Extract —
%%
Mazda6 2.0 RM165,215.60
WE SAY: MAZDA HAS LIGHTLY REFRESHED ITS ENTRY-LEVEL 6 SALOON WITH ADDED REFINEMENT AND SOME NEW FEATURES, BUT IS IT ANY BETTER THAN ITS PEERS?
KIt’s no secret that we at TG – and perhaps a lot of other journos – love the Mazda6. For a D-segment sedan, it ticked all the right boxes by being adequately posh, well equipped and matched with both good looks and dynamic performance.
Of course, staying ahead of the competition isn’t easy. That is why Mazda keeps updating this model over the years and bringing us to this most recent facelift for 2018. Having spent an entire weekend piloting it recently, it seems Mazda has done justice to this D-segment fighter.
On the surface, it’s going to take a trained eye to spot the mildly restyled front bumper and grille combination, not forgetting its new 17-inch alloy wheels design too. What’s clear though are the sleek new full-LED headlights this 2.0-litre base model variant now boasts up front, adding both presence and driving clarity.
Get into the cabin and again, it will take a trained eye to see just how this refreshed model has a new widened dash design now. The MZD Connect touchscreen display panel has also grown in size to 8-inches and mounted lower for greater visibility. And there’s a new pair of wider seats, offering better comfort and support than before too. Giving this cabin the classy end game it deserves are the right mix of shiny brightworks, gloss black panels and surrounds plus off-black trim colourway. Overall, it appears as if Mazda took the ‘safe’ approach here, but there’s indeed more to the cabin’s improvements beyond its look and feel. More on this later.
This being the base model, it does lack a few things such as keyless entry to match the keyless ignition feature present. But where it really counts the most, this Mazda doesn’t fail as it is still primed with a reverse camera, smartphone connectivity via Bluetooth and USB, as well as the presence of a basic cruise control.
On the move, this refreshed entry-level offering drives just as well as before. It’s
peppy 2.0-litre Skyactiv-G four-cylinder petrol mill - which boasts both directinjection and high compression ratio – still delivers healthy outputs of 163hp and 213Nm to drive its front wheels through a slick six-speed automatic box.
Keep both your right foot light and the i-Stop engine idling stop-start system turned on and this sedan will sip as low as 6.5 litres/100km on average too. Do that and don’t be surprised to see yourself charting some serious miles with every full tank of 62 litres.
The same can be said with the handling dynamics, by which we mean it’s also relatively unchanged. You’ve probably heard us say this before, but it’s worth mentioning again: this Mazda’s taut yet balanced ride mirrors more closely to a rival European offering, making it a cut above the bulk of its Asian-made peers. There’s also the presence of Mazda’s G-Vectoring Control (GVC) that helps make light of long trips too.
%%
Recorded information —
%%
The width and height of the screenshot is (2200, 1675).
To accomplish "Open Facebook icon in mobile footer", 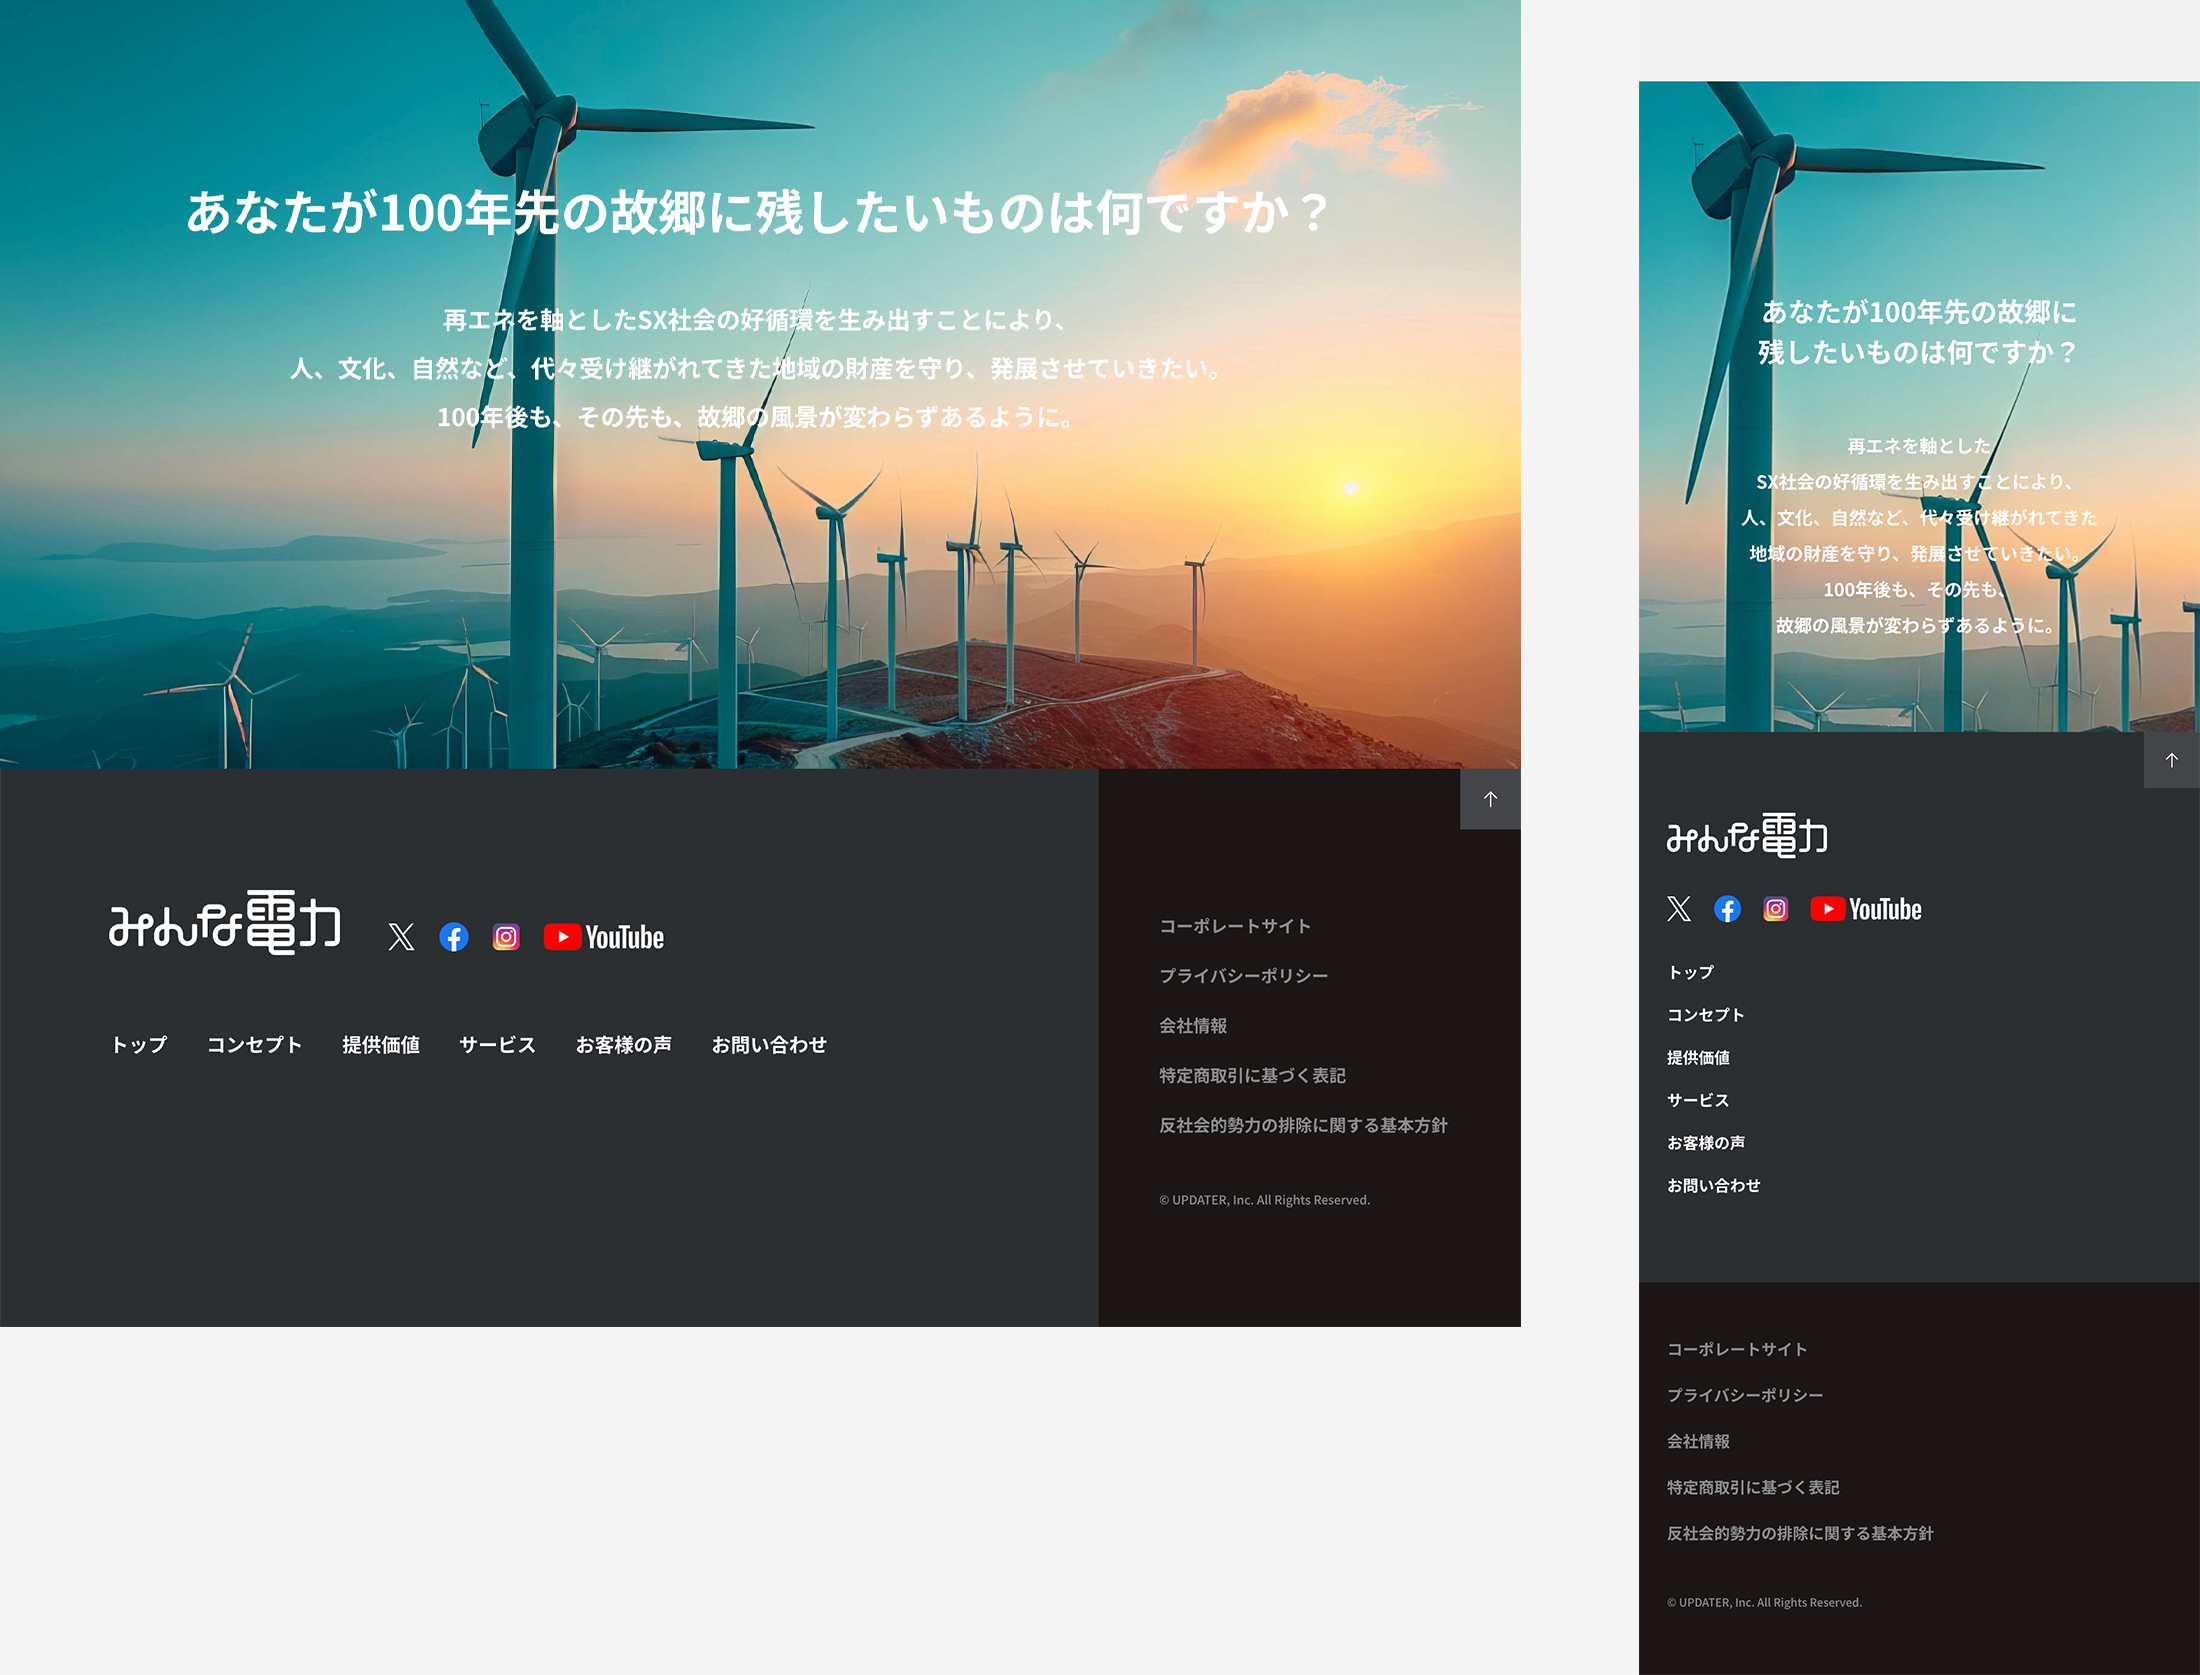I will coord(1727,909).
%%
In the Mazda6 review, what kind of gearbox sends the engine's power to the front wheels?

Expected answer — A six-speed automatic.